Coming on the heels of a creatively successful albeit ratings-challenged season that saw the introduction of "30 Rock," "Friday Night Lights" and "Heroes," NBC's latest batch of series don't show anywhere near the promise of the lineup unveiled a year ago.
"Chuck" (8 tonight, WPXI) may be the network's best hope for commercial success, but it's hardly innovative. Indeed, the show's second episode, airing next week, feels like it could easily have been the plot of a TV program made in 1979.
Tonight's premiere is a better hour, introducing viewers to Chuck Bartowski (Zachary Levi, "Less Than Perfect"), a former Stanford University student who's under-employed as a member of the Nerd Herd at a Buy More store (think: Geek Squad at Best Buy). He's got a nerdier best friend, Morgan (Joshua Gomez, "Without a Trace"), and a doting sister (Sarah Lancaster, "What About Brian"), who just wants him to find a nice girl.

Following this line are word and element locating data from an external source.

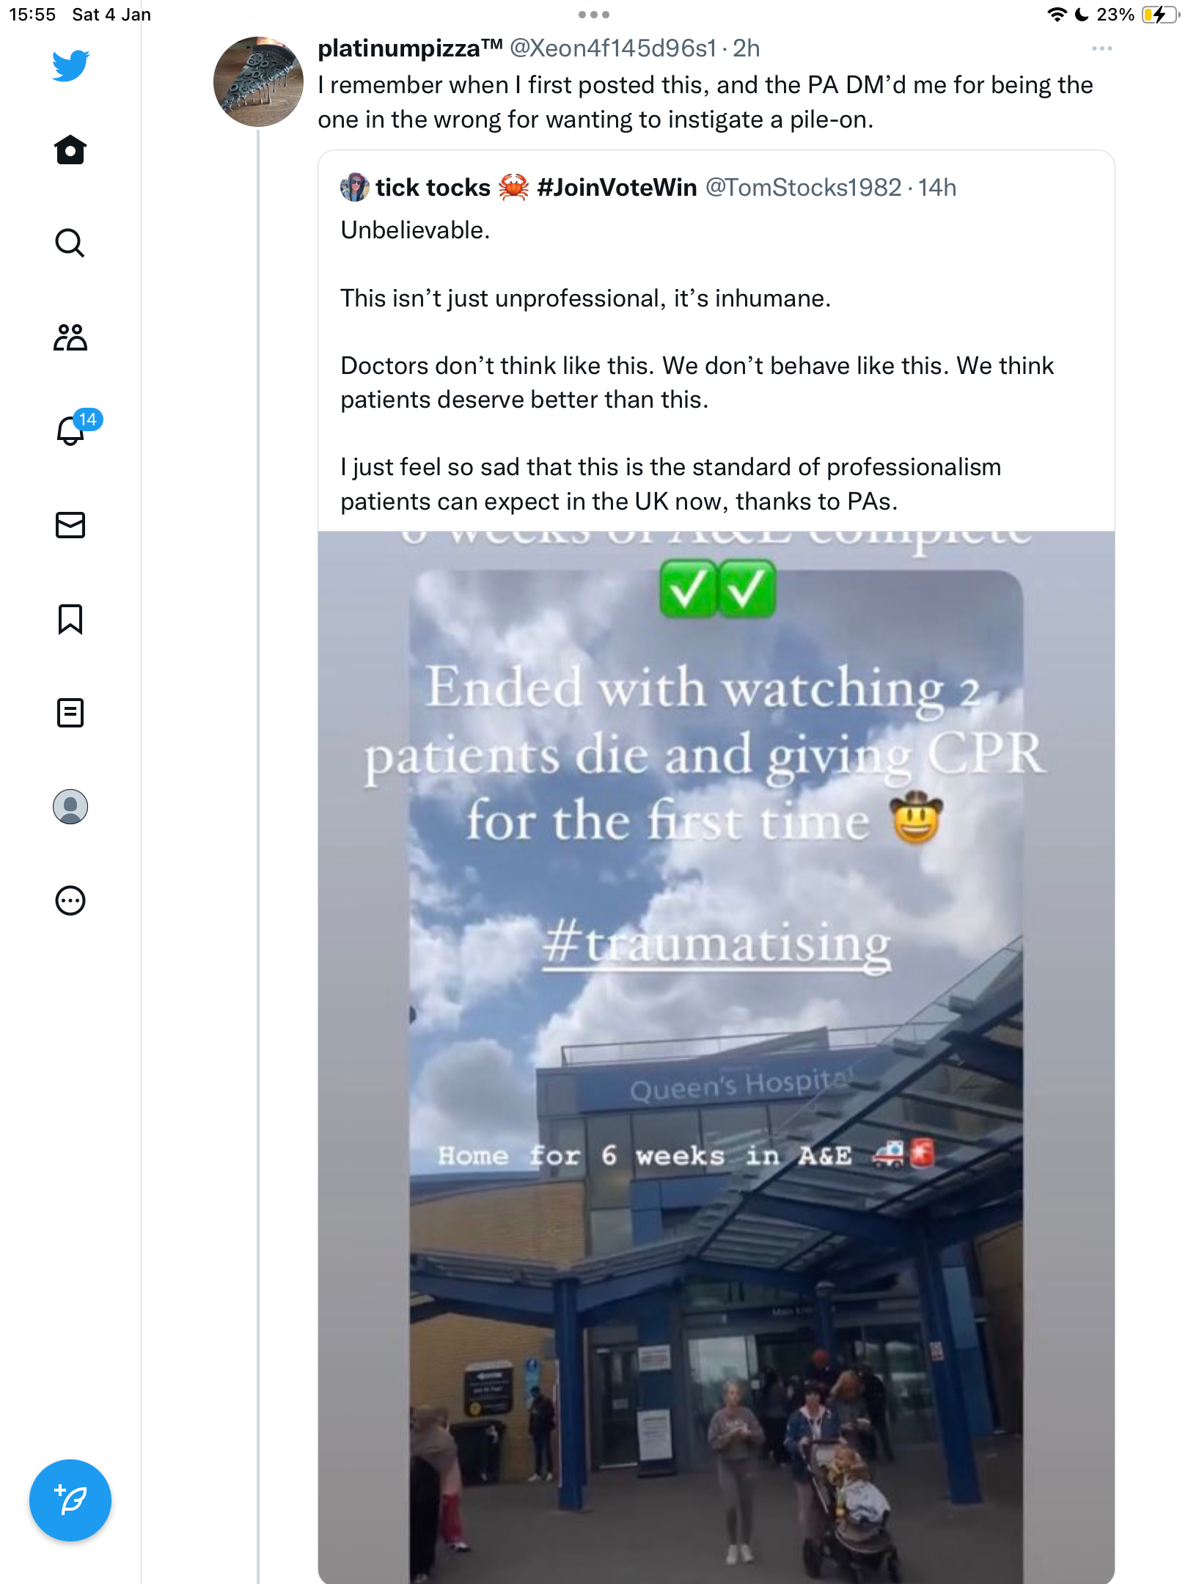Open Messages envelope icon
This screenshot has height=1584, width=1188.
[x=70, y=525]
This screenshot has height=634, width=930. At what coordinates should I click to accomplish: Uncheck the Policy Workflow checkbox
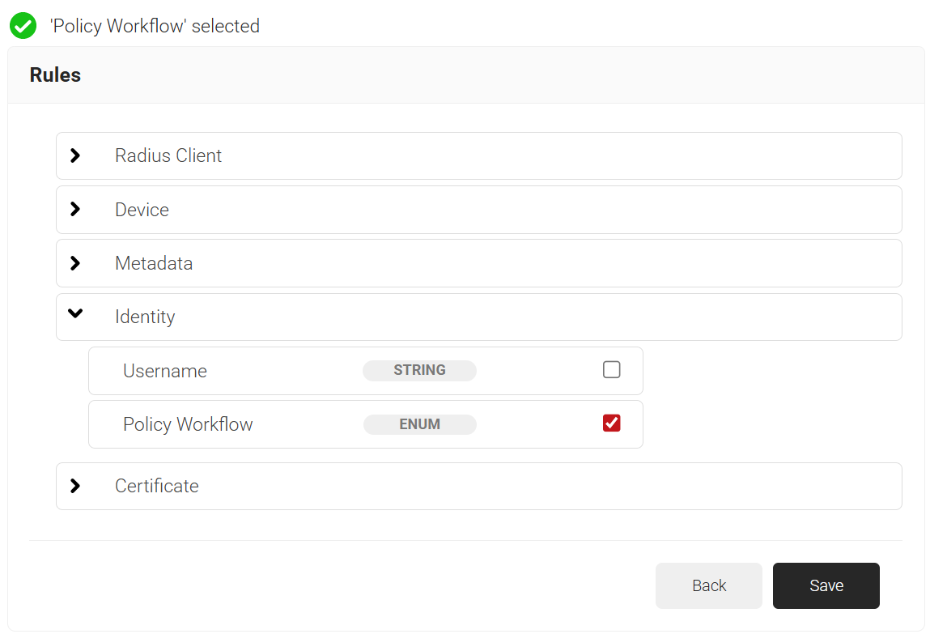(612, 423)
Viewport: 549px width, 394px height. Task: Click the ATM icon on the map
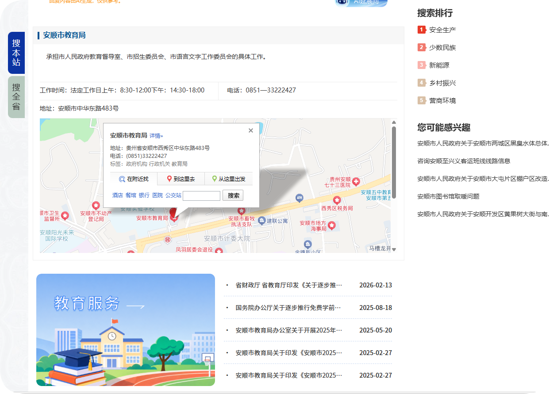(x=299, y=197)
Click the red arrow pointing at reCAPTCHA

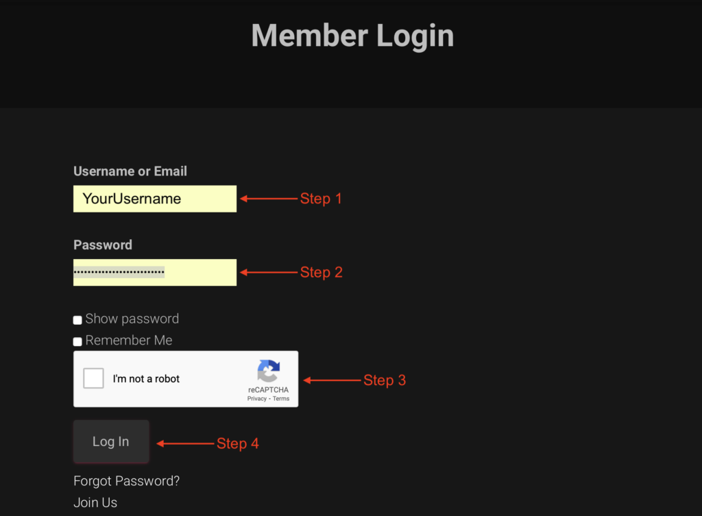click(332, 380)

Chuck's life takes a turn when his former college roommate Bryce (Carnegie Mellon University grad Matt Bomer, "Traveler"), now a CIA spy, downloads the government's top secrets into an e-mail, sends it to Chuck, who opens the e-mail and somehow gets the secrets downloaded into this brain.
This premise, concocted by series creators Josh Schwartz ("The O.C.") and newcomer Chris Fedak, doesn't make a lick of sense, particularly given the show's otherwise real-world setting, and I guess viewers are just expected to gloss over and accept it.
Far more interesting are hints about Bryce doing something that got Chuck kicked out of Stanford. He also stole Chuck's girlfriend. But this back story is put on the back burner in the second episode, which essentially rehashes the pilot as CIA agent Sarah Walker (Yvonne Strahovski) and NSA Maj. John Casey (Adam Baldwin, "Firefly") both try to prove to Chuck that the other intends to harm him. This grows tiresome quickly.
Levi exudes an everyman appeal that may catch on with viewers, but the show's plots need to grow beyond the action-adventure tropes of 1970s TV if "Chuck" hopes to avoid being chucked off NBC's prime-time schedule.